Counting-Out Rhyme – Kampala, Uganda

Baganda Children Counting

Ding Ding Donge

Ding Ding Dong

Waliwo   Afuuye  Naduuka  Emisinde

Someone farted     and run    a run

Omwana wa   Obote

Child        of   Obote

Atambula Awuunya        Nekiibi                         Mu   Mpale

Walks       smelly      with human waste               in     pants

Charles had this to say about the game. “I and several other kids played this game when we were still little kids living in Kampala, Uganda in the late 80’s. We always played it after smelling a foul smell or after hearing a sound of someone breaking wind. Basically, someone (always an older member of a group) would attempt to find the guilty person using this rhyme. He or she would count from child to child with each word of the rhyme. The last counted individual at the end of the song would be deemed guilty.  After supposedly locating the guilty party, everyone else would laugh at them as well as calling them “Child of Obote.” That often caused the supposedly guilty child to cry. In general, the game had to be played once. However, sometimes it would be repeated if the supposedly guilty party protested the verdict. Only Luganda speaking children played this game. Older people who often joined in making fun of the guilty individual supported it.” When I asked who Obote was, Charles said he was a former president of Uganda who was unpopular among most Baganda people because he exiled their king.


When Charles was telling me this rhyme, it meant no sense to me at all. However, when I critically analyzed it, it started making sense. I figured out some morals in the Baganda culture. First and foremost, I figured that it is considered immoral to fart in public. I say so because of the fact that; after playing the game and finding out who had done it, all kids would laugh so loud and make fun of the guilty party. If farting were not immoral in this culture, then I would not think that this rhyme would end in someone crying. Therefore, I think the rhyme was formulated to help teach children to control their bodily emissions.
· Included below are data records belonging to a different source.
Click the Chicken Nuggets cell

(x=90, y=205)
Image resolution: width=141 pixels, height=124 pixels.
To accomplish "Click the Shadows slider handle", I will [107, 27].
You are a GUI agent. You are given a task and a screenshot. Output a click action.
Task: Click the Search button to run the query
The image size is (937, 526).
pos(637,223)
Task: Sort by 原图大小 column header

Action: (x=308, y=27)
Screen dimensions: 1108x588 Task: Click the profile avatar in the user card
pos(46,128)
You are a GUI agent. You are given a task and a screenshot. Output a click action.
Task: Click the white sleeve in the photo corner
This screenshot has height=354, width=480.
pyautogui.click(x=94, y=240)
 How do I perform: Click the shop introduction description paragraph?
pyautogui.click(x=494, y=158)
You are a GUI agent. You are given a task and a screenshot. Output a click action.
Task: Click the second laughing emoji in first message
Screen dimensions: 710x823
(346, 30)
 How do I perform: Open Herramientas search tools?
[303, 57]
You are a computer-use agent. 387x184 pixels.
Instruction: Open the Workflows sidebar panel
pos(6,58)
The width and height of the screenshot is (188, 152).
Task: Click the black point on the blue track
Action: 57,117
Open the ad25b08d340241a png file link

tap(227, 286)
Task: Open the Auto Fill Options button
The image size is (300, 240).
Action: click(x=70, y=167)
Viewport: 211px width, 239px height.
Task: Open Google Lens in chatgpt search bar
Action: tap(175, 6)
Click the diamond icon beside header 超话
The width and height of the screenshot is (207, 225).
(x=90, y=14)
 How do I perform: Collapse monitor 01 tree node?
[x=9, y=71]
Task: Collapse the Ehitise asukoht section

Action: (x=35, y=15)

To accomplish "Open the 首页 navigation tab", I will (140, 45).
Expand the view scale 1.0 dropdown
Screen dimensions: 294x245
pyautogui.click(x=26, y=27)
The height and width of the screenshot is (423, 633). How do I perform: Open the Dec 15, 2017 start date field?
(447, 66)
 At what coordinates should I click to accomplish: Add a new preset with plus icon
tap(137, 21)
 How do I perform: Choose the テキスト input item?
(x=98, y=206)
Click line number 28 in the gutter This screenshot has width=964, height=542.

Apart from that, I also figured that this rhyme had a political message it passed on the kids. In a way, this rhyme is divisive since Obote was an unpopular president among the Baganda. Hence, I would say that parents use support this rhyme to instill hatred for Obote in their children. The question would then be; why is it still being used after Obote’s death? Well, I think it is used more as a campaign against Obote’s political party. I would not be surprised to hear that Baganda children do not support the party to which Obote belonged. This is because they grow up associating Obote to something immoral (farting). Last but not least, I think that this rhyme teaches children to respect elders. I say so because it is always the older kid in the group who performs the rhyme.